What starts Alzheimer’s disease?

19 May 2021|Paul Matthews

  • Research
Professor Paul Matthews

My laboratory in the UK Dementia Research Institute at Imperial College London is working to understand what the first events in the disease are – at the stage when expression of disease can only be detected inside the cells of the brain.  Discovery of genes associated with susceptibility to AD over the last decade provides the foundation for an exciting new strategy to develop this understanding. I call it a “gene first” approach.  In this, I reason that cellular pathways including proteins made from genes associated with AD susceptibility give us a clue to those involved in the earliest stages of the disease, defining those pathways that are able to trigger initiation of the cascade of pathology that, when it progresses unchecked, leads to AD.  By using genes to guide us, we can study these pathways even using brain tissue obtained from patients after death.

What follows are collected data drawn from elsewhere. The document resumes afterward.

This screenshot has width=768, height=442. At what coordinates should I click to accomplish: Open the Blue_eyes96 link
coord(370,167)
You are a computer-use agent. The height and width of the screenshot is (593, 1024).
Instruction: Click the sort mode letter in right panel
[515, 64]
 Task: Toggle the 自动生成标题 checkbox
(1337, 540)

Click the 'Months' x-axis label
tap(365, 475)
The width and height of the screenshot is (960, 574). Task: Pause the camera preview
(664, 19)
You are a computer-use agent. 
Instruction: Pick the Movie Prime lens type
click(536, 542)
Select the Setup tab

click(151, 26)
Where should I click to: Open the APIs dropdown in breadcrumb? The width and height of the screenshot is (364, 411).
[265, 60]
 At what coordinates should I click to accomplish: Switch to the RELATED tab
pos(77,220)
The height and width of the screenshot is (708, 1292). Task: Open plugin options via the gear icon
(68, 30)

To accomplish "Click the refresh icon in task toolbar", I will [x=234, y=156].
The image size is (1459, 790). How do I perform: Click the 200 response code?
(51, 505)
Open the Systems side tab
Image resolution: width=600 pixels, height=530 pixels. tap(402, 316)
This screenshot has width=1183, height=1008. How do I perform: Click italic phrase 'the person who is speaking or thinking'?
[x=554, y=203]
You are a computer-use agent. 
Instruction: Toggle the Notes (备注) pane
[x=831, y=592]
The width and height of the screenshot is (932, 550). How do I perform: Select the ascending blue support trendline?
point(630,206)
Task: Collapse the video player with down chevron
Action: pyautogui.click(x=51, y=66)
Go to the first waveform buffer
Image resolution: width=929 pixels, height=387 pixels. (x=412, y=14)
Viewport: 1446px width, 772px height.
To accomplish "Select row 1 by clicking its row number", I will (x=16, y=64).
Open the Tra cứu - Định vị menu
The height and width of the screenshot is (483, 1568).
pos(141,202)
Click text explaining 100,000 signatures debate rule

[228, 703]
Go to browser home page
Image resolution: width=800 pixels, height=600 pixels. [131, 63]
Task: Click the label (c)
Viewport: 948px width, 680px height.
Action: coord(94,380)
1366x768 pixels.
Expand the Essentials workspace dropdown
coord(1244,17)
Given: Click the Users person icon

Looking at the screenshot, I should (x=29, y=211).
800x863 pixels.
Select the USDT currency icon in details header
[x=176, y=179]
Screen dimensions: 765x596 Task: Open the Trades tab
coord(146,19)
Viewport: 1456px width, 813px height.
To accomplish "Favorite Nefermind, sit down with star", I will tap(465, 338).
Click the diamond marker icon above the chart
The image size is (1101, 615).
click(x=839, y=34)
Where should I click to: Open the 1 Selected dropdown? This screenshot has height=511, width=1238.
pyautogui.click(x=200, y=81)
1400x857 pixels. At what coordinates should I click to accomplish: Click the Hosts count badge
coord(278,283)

Even so, brains are complicated! They are built from nerve cells of different types and even more abundant glial cells. One of the most unexpected discoveries of the last few years was that the brain cell that expresses the greatest number of AD genes is the smallest of the glial cells, the microglia.  This argues that Alzheimer’s disease begins not in the nerve cells, but here, in these tiny glial cells.  Early pathology may be found only secondarily in nerve cells. If the treatment could be found to slow or stop the early pathology in microglia, perhaps AD could be prevented!

Microscope images of microglia (red)
Microscope images of microglia (red) showing their accumulation of fats (yellow) in older mice (right) that are not seen in the young mice (left).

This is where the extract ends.